After two seasons in the NFL, Murray is preparing himself for a big season. He’s eager to build off the final few games of 2014 when he finally got the chance to carry the ball and showed the Raiders he can be an impact running back.
“It’s a great feeling, but every day I have to go in there knowing I need to get better every day,” Murray said this week during his team’s kickoff to the first session of organized team activities (OTAs). “I need to play like it’s a new year. Last season is just last season, and the year before that it was the year before that. Every season is a new year for me and it’s a year I have to go out and prove something.”
Last season, Murray played in 15 games. But many of those were token appearances. It wasn’t until November that he finally got a chance to start a game. Once he got his opportunity, he made the most of it. He picked up 112 yards vs. the Chiefs and had 76- and 86-yard games against the 49ers and Bills.
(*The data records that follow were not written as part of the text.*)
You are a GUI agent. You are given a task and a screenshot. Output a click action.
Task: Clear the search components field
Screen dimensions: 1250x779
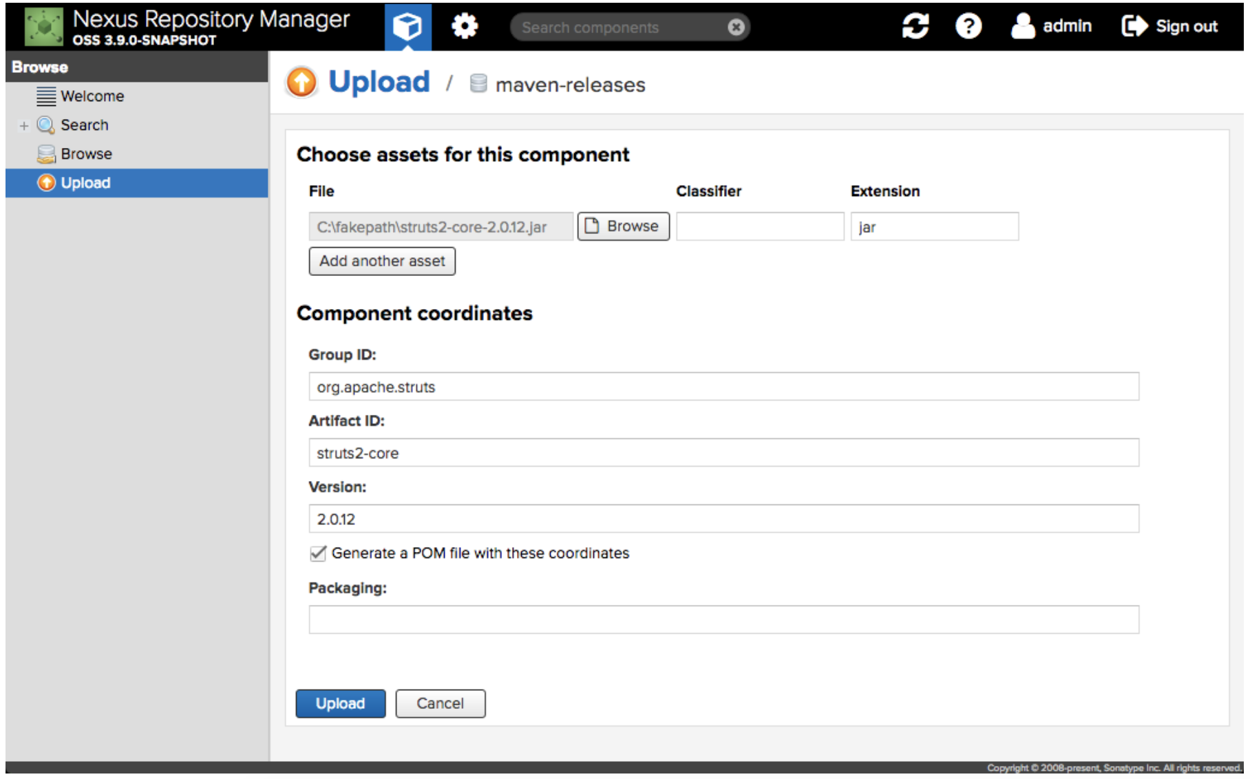736,28
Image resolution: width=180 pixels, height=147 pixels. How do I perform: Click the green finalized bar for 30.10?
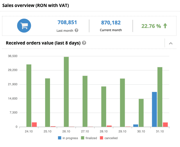click(141, 113)
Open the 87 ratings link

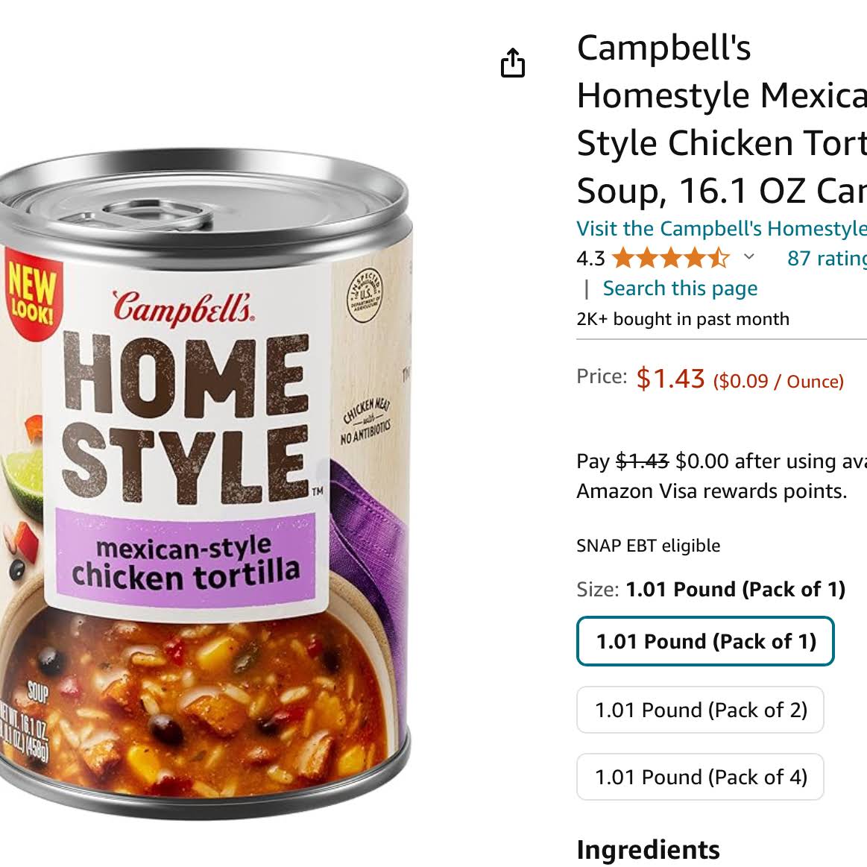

Over his final five games in 2014, Murray carried 72 times for 370 yards, two touchdowns and a 5.1-yard average per carry.
The Raiders see Murray, 24, as a bruising (6-foot-3, 230-pound) back who’s able to gain yards after contact and also pick up big yards with his speed (he has a 4.38 time in the 40-yard dash).
Raiders general manager Reggie McKenzie drafted Murray in the sixth round of the 2013 draft after Murray had a standout career at Central Florida. In college, he had 2,424 yards rushing, scored 37 touchdowns and also caught 50 passes.
Now Murray has a taste of success, and he wants more.
“Getting a chance to start three games, it’s something that I definitely want to continue to build off of,” he told the team’s website. “I had that mentality in the offseason just to prepare to be the No. 1 guy and play that way and train that way.”
The Raiders brought in Richardson, once a top prospect out of Alabama, to see if he can recapture the form he once had as an All-American for the Crimson Tide. But right now, the starting running back job is Murray’s to lose.
New head coach Jack Del Rio likes what he’s seen of Murray, but isn’t ready to just hand him the job. He wants a competition.
“I think he has shown enough of the traits to make him a candidate to be that guy,” Del Rio told the San Francisco Chronicle. “I don’t know if he’s earned that yet. He’s shown that there is potential there. He’s done enough things to pique your interest. He’s got size and speed. He can go.”